The integration of the Merritt repository with Amazon’s S3 and Glacier cloud storage services, previously described in an August 16 post on the Data Pub blog, is now mostly complete. The new Amazon storage supplements Merritt’s longstanding reliance on UC private cloud offerings at UCLA and UCSD. Content tagged for public access is now routed to S3 for primary storage, with automatic replication to UCSD and UCLA. Private content is routed first to UCSD, and then replicated to UCLA and Glacier. Content is served for retrieval from the primary storage location; in the unlikely event of a failure, Merritt automatically retries from secondary UCSD or UCLA storage. Glacier, which provides near-line storage with four hour retrieval latency, is not used to respond to user-initiated retrieval requests.
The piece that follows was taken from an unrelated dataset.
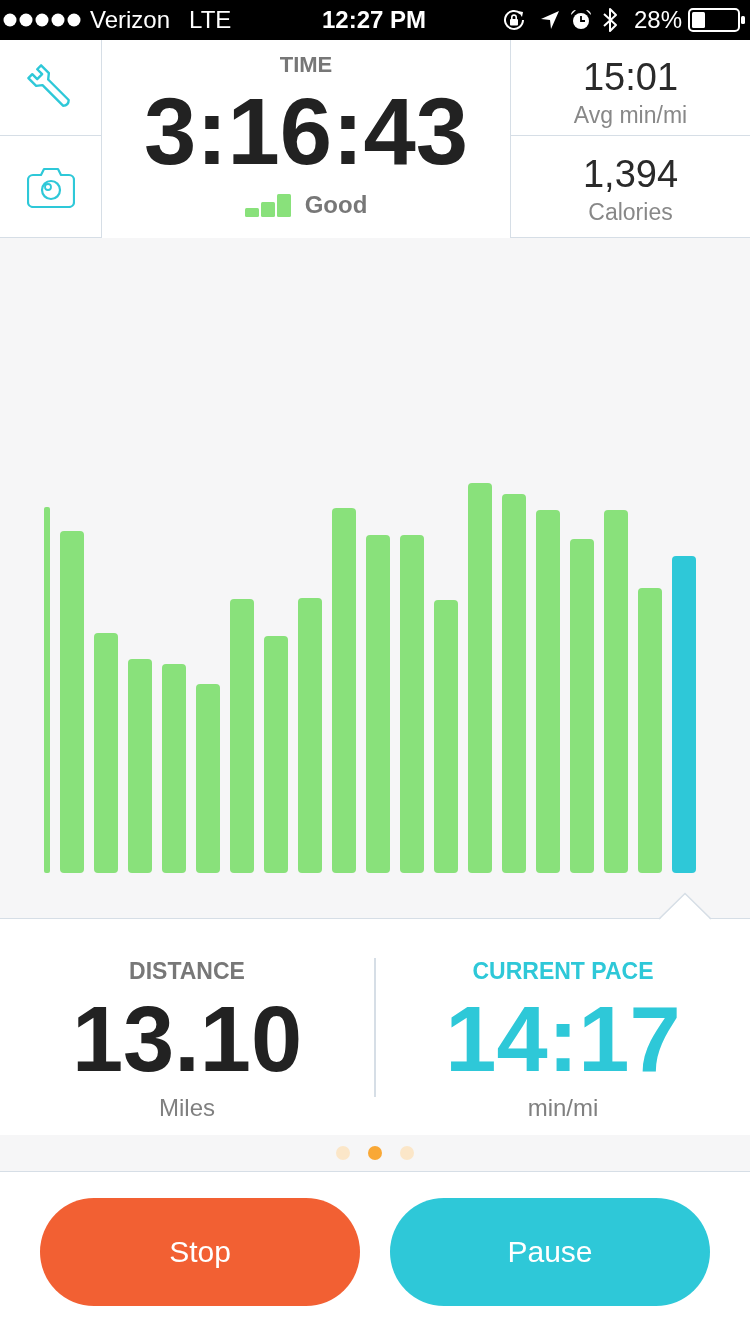  What do you see at coordinates (268, 205) in the screenshot?
I see `signal-bars-icon` at bounding box center [268, 205].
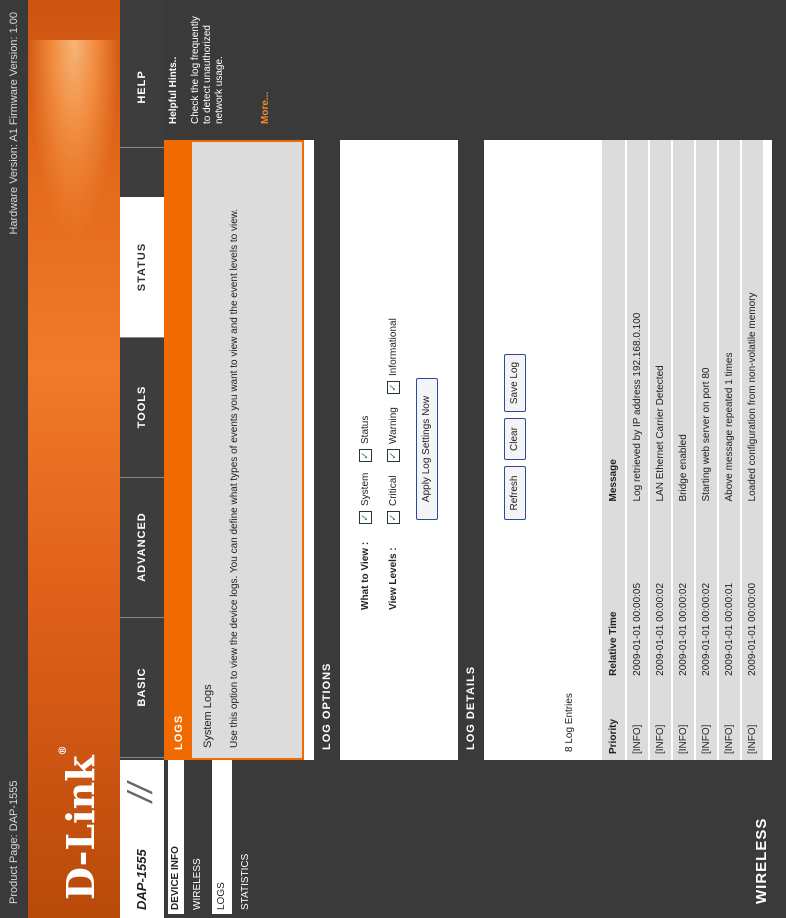  I want to click on apply-log-settings-button: Apply Log Settings Now, so click(427, 449).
|Content Type||Primary Storage||Secondary Storage||Primary Retrieval||Secondary Retrieval|
In preparation for this integration, all retrospective public content, over 1.1 million objects and 3 TB, was copied from UCSD to S3, a process that took about six days to complete. A similar move from UCSD to Glacier is now underway for the much larger corpus of private content, 1.5 million objects and 71 TB, which is expected to take about five weeks to complete.
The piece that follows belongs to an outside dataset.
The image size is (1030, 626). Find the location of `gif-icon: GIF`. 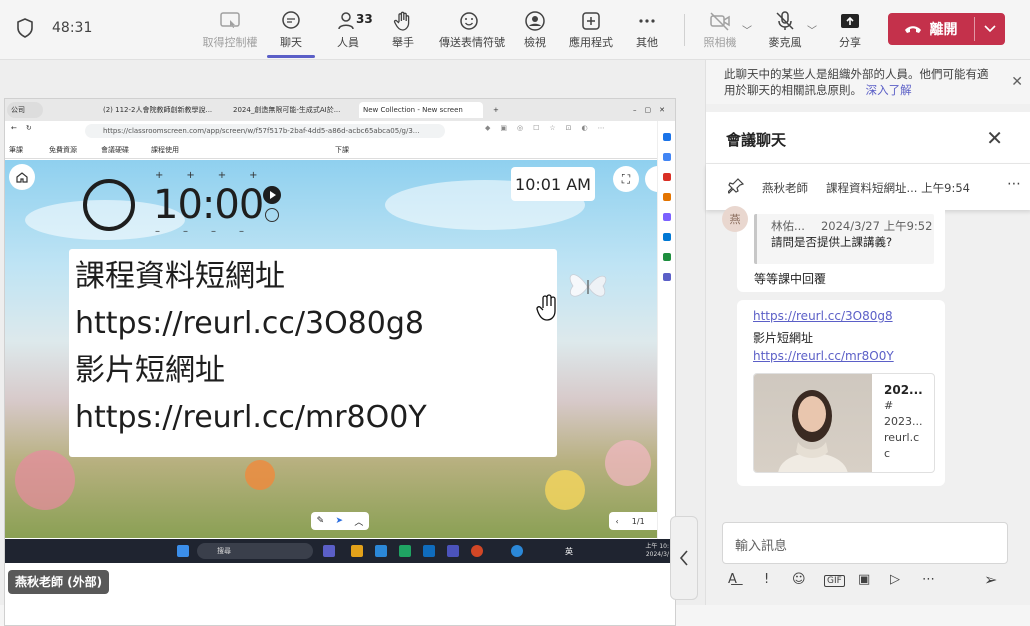

gif-icon: GIF is located at coordinates (834, 581).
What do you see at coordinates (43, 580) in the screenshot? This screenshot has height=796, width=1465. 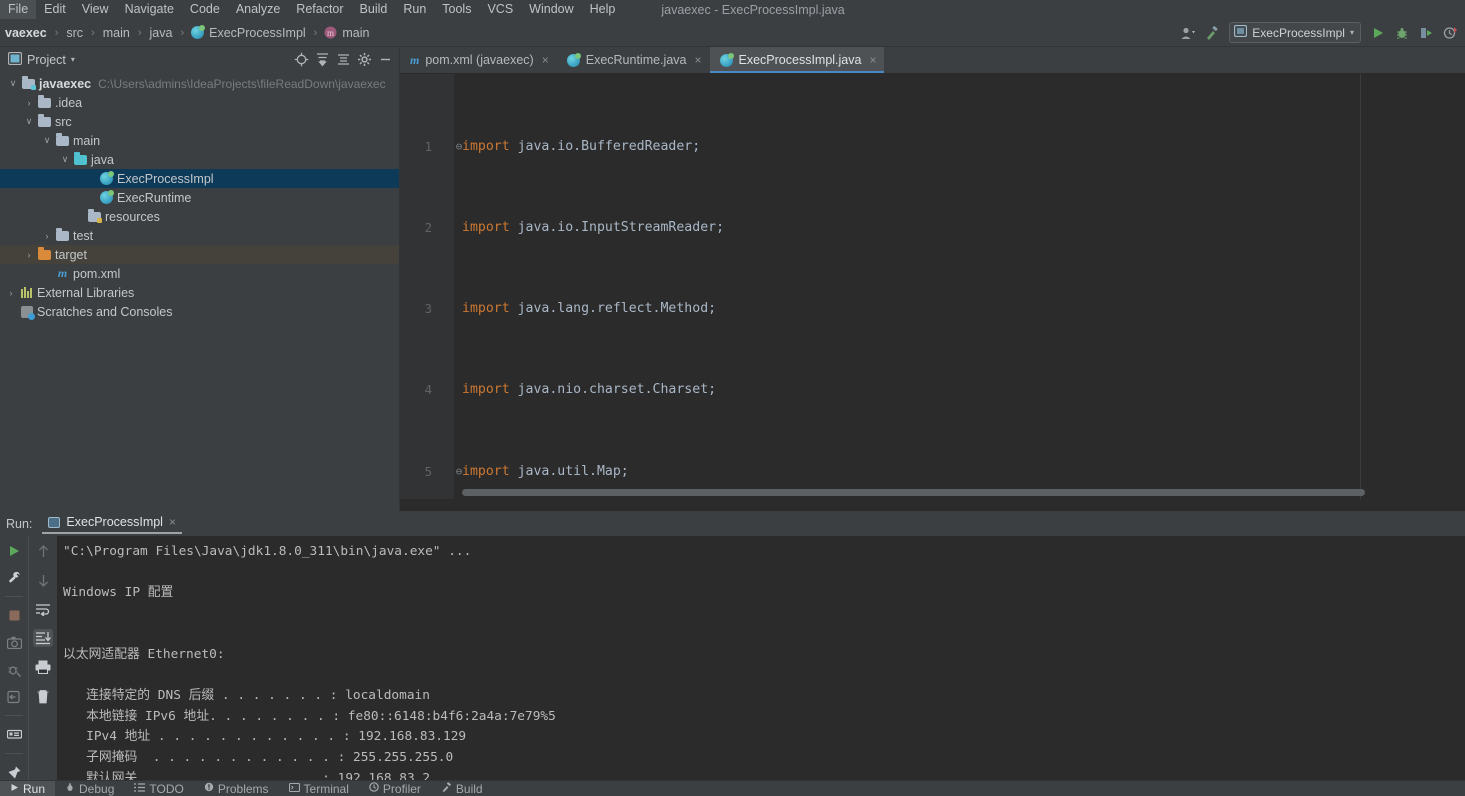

The Merritt-Amazon integration enables more optimized internal workflows and increased levels of reliability and preservation assurance. It also holds the promise of lowering overall storage costs, and thus, the recharge price of Merritt for our campus customers. Amazon has, for example, recently announced significant price reductions for S3 and Glacier storage capacity, although their transactional fees remain unchanged. Once the long-term impact of S3 and Glacier pricing on Merritt costs is understood, CDL will be able to revise Merritt pricing appropriately.
CDL is also investigating the possible use of the Oracle archive cloud, as a lower-cost alternative, or supplement, to Glacier for dark archival content hosting. While offering similar function to Glacier, including four hour retrieval latency, Oracle’s price point is about 1/4th of Glacier’s for storage capacity.